In this reaction, cis -fused 17 was obtained with high selectivity, as we had expected at the beginning of our synthetic plan. Furthermore, subsequent methylation of cis -fused 17 was expected to occur selectively from the convex face. On the other hand, Ma and co-workers obtained a mixture of diastereomeric methylated compounds when they methylated trans -fused 18 . They therefore synthesized (±)-parvistemonine A by isomerization of the resulting mixture of diastereomers under basic conditions (two steps; 49%).[2a ]
[2b ]
[2e ]
[3 ]
After deprotonation by LHMDS, tricyclic compound 17 was treated with methyl iodide.[16 ] As expected, the methylation proceeded preferentially from the β-side (i.e., the convex face) and the desired methylated derivative 19 was obtained stereoselectively in 83% yield. Finally, to invert the stereochemistry at the 3a-position, the lactone ring of 19 was opened by alkaline hydrolysis and the product was rapidly subjected to a Mitsunobu reaction with di-2-methoxyethyl azodicarboxylate (DMEAD) and PPh3 to give (±)-parvistemonine A[17 ] in 77% yield over the two steps (Scheme [7 ]).[17 ] At this stage, precise pH control was essential during the hydrolysis workup procedure to suppress the reverse reaction to re-form cis -lactone 19 . Moreover, the Mitsunobu reaction was carried out at room temperature to accelerate the forward reaction and to prevent the reverse reaction. The 1 H NMR, 13 C NMR, and HRMS of the synthetic samples were in good agreement with those reported for natural parvistemonine A (1 ). Furthermore, recrystallization of (±)-1 from hexane afforded single crystals suitable for X-ray crystallographic analysis, which confirmed the complete structure of (±)-1 .[18 ]

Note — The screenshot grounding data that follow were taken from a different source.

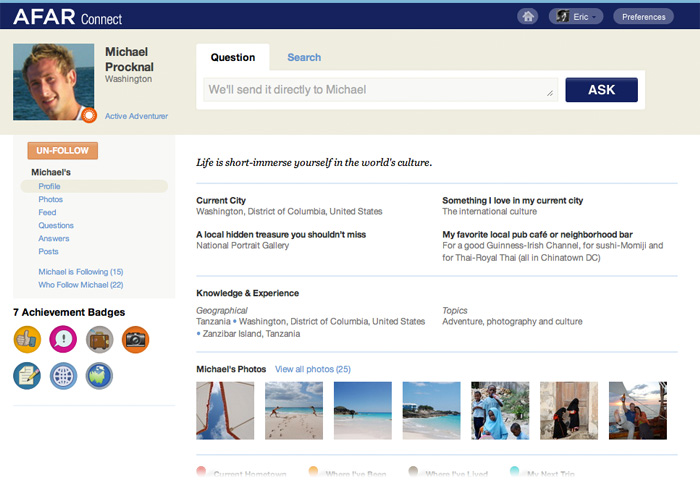The image size is (700, 484).
Task: Click the Home icon in top bar
Action: (x=527, y=17)
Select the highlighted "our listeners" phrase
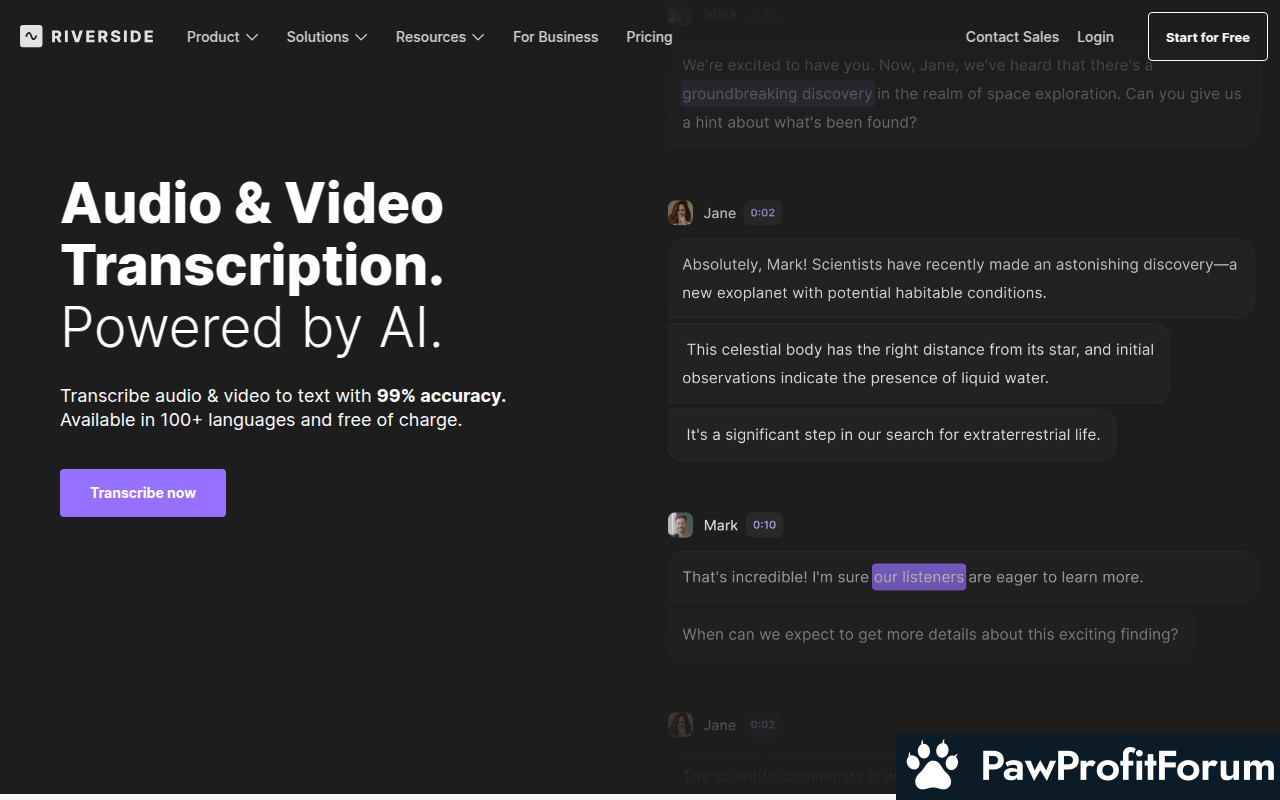Viewport: 1280px width, 800px height. (918, 577)
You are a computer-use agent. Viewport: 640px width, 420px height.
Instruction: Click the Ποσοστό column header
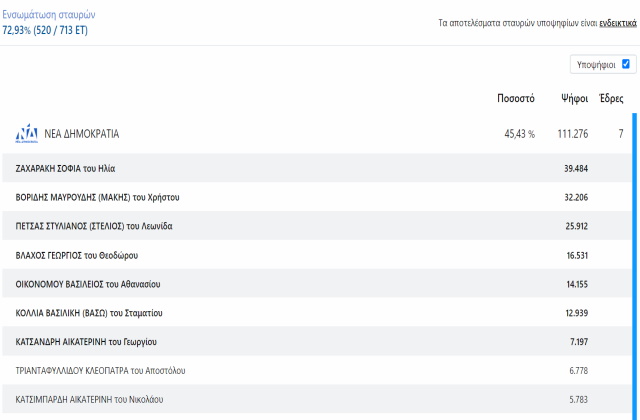pyautogui.click(x=516, y=98)
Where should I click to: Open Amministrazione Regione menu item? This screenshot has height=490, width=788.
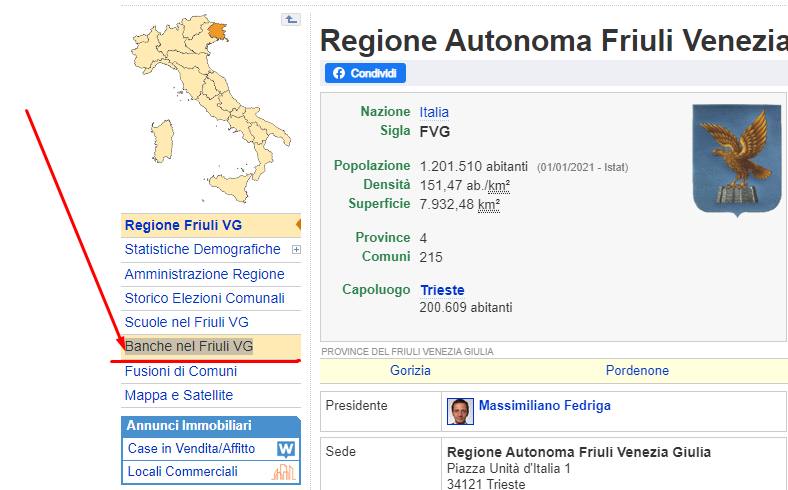204,274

Scheme 7 Completion of the total synthesis of (±)-1, and the structure of (±)-1 obtained by X-ray diffraction
In summary, we have described a total synthesis of (±)-parvistemonine A. From the commercially available furan 5 , this synthesis proceeded with a longest linear sequence of ten steps and in 19.6% overall yield. The synthesis included a Mukaiyama–Michael addition, an aza-Wittig reaction, a Paal–Knorr pyrrole synthesis, an acid-mediated annulation, and a Mitsunobu reaction as key steps. X-ray crystallographic analysis of (±)-1 clearly confirmed the relative stereochemistry of parvistemonine A (1 ). This concise synthesis might be useful in syntheses of derivatives of (±)-1 or the purpose of medicinal chemistry and for providing drug-discovery scaffolds.